Re: Accessibility of <audio> and <video>

I am a little confused, does "here is a video with no native
accessibility data because the author doesn't know/care about
accessibility or [insert captions etc here]" = error handing in the
current spec? Do we then call the addition of accessibility meta data,
in its multitude of forms, error handling?  If so, for the purposes of
this post and its context I will define error handing as "adding
accessibility stuff using the host language for a rich media element in
HTML 5".

Authors should, of course, provide as much native/embedded etc
accessibility data in the video files that they create from the get go.
As Patrick pointed out this is often not the case in the real world as
the same rational applies to regular web authors, they /should/ write
good semantic valid code, provide for multiple user requirements and so
on but they don't. This brings me to:

On Tue, 14 Oct 2008, Jim Jewett wrote:
>> > In an ideal world, the accessibility features would be in the video.
>> > 
>> > In the real world, often they aren't.

Ian said:
> Then the videos aren't accessible. This is a problem, that we should try 
> to solve. HTML isn't involved in this scenario -- the videos aren't 
> accessible in SVG or SMIL or anything else either.
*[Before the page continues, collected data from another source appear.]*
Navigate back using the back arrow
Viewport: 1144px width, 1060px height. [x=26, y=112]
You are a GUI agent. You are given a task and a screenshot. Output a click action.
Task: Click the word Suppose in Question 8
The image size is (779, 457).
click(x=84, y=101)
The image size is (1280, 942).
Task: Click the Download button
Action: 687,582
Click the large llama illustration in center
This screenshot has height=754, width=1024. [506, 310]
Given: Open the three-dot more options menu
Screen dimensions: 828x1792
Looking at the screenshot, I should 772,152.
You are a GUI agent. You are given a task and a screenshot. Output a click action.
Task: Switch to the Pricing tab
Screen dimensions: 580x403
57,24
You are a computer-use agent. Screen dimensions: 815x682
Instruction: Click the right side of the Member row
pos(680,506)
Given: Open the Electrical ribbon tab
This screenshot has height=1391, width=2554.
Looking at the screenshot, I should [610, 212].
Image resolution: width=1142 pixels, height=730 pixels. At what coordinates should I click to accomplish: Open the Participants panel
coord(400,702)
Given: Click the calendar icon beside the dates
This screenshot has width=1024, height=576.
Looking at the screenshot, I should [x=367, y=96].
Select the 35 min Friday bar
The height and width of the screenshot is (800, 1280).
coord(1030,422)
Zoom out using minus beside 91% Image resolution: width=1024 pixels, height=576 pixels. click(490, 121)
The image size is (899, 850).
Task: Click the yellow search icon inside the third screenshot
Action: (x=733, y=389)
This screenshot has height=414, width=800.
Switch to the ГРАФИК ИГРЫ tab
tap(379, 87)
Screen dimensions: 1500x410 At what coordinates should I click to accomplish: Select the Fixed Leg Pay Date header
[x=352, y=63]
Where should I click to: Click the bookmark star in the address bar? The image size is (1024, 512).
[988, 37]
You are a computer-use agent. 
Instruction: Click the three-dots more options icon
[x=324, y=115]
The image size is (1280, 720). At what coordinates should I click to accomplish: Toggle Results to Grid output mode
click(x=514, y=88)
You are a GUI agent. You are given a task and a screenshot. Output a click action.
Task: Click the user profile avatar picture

Yes, so then the question arises "Should the host language for that
content be able to provide sufficient error handing?" I would say Yes,
otherwise we may as well use HTML 4, if the new host language does not
offer any more advanced capabilities that acting as a shell for the rich
media content. I am not saying this is the case but just offering it for
the sake of illustration.

On Tue, 14 Oct 2008, Jim Jewett wrote:
>> By all means encourage authors to put the accessibility information 
>> > within the video.  But there needs to be a fallback for cases where that 
>> > doesn't happen.

+1

Ian said:
> I don't see why. We don't have a fallback for including a separate audio 
> track for the case where the video doesn't have its own audio track, or a 
> fallback for including an image's color palette for the case where an 
> indexed color image doesn't have its own palette, or whatever

Is this not exactly the kind of thing the host language /should/ be able
to do? In principle are we not talking about the same thing or maybe
there is a disconnect in terminology? There should be fallback
repair/error handing capability within the host markup language that
allows the author to add missing/complimentary accessibility metadata
that is not embedded or native within the video file and so on.

It seems to me this is a good opportunity by to develop this capability
in the host markup language, to support any content (I mean repair/add
accessibility data) in order to make up for that which is missing in the
<video> or other rich media. Giving the markup language the greatest
scope to support accessibility at the markup level in order to repair
the video due to author ignorance/indifference is the way to go. FWIW I
don't even know if HTML5 is just a markup language anymore.. or should
HTML 5, a declarative markup language (sic) move from that definition
and redefine itself in order to /explicitly/ be able to do such things?